Functional characterization of systemic sclerosis transcriptome.

摘要

Systemic sclerosis (SSc) is a rare autoimmune condition that is characterized by extensive fibrosis of the skin, vascular dysfunction and internal organ involvement such as pulmonary fibrosis (PF), pulmonary arterial hypertension (PAH) and scleroderma renal crisis. There are no FDA-approved therapies available and the understanding of the disease pathogenesis is limited. We have identified four gene expression subsets in SSc.;A focus of the research presented here is to understand which animal models best represent human SSc, and which subset they best approximate. Among those models is the Tsk2/+ mouse model. The Tsk2/+ mouse model has been used for studying fibrosis, but its underlying causative mutation has been unknown. The identification of the causative mutation for Tsk2/+ is the focus of Chapter 2.;Recent work by Whitfield et al has greatly accelerated the understanding of global gene expression changes in SSc. I have investigated the genome wide changes of the SSc using RNA-Sequencing (RNA-Seq). We show that we can rebuild the SSc transcriptome at single base pair resolution.
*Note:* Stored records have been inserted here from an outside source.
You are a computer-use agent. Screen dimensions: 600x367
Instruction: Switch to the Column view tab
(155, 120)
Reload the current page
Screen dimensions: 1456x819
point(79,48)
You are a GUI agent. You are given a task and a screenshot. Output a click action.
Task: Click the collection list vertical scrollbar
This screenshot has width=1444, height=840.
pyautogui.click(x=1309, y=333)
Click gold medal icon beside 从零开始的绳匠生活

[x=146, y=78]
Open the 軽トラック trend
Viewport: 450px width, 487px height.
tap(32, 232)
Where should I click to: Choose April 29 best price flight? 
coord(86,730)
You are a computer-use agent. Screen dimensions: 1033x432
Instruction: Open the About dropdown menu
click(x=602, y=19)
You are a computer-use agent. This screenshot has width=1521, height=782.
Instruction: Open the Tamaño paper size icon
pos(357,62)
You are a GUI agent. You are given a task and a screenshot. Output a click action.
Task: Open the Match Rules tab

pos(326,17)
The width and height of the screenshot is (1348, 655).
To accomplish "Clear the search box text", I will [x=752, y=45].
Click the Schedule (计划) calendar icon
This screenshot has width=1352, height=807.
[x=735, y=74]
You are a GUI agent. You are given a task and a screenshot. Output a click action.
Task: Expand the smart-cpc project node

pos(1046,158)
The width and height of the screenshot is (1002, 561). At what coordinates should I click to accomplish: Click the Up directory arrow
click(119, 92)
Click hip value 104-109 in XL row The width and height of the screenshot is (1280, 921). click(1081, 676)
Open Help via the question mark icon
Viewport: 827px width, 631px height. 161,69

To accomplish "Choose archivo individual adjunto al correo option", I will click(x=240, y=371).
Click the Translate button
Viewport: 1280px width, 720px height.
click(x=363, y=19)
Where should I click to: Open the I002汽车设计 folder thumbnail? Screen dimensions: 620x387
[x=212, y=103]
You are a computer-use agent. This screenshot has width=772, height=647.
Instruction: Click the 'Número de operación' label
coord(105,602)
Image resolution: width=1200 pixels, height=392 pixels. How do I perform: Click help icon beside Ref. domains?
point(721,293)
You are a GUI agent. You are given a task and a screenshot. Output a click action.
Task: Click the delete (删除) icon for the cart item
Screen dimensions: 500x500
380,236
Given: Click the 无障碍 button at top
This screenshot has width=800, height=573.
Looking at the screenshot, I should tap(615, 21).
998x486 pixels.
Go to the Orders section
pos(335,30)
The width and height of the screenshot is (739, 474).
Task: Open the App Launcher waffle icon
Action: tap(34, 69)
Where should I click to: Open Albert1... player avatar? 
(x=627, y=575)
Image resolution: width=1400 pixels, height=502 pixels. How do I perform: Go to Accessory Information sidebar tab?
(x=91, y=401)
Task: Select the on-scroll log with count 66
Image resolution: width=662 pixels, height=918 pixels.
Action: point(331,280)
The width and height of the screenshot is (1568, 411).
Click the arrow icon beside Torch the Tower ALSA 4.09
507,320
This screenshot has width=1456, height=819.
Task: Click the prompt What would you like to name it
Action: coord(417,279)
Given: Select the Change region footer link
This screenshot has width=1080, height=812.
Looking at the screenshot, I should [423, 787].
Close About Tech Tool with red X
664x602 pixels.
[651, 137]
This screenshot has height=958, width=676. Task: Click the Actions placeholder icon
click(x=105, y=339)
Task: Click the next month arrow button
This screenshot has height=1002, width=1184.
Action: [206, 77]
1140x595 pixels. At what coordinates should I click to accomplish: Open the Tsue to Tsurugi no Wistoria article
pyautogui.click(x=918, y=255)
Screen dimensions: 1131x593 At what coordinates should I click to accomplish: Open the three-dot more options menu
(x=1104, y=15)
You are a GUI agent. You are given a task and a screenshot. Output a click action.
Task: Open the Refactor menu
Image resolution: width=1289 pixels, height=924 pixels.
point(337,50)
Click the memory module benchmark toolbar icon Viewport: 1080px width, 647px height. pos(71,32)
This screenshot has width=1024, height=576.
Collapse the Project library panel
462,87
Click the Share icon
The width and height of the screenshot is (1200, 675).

We demonstrate potential environmental triggers and identify genetic changes that may contribute to the SSc pathogenesis In Chapter 3, we will show that the common allele Rs2723187 in IL37 gene leads to over-reactive immune response upon CpG oligodeoxynucleotides stimulation.;Finally, we show the comparison between eight different animal models of SSc (Tsk1, Tsk2/+, SclGVHD, Bleomycin-induced fibrosis, Snail transgenic mouse, kinase-deficient type II Tgf-beta receptor (TbRIIDk-fib) mouse, B-catenin/Wnt model and PTEN knockout model) and human SSc. Our interspecies comparisons suggest the Tsk2/+ mouse at 4 and 12-week of age and Snail transgenic mouse approximate the fibroproliferative SSc; SclGVHD and TbRIIDk-fib mouse resemble the inflammatory SSc; other mouse models do not resemble SSc on the molecular level.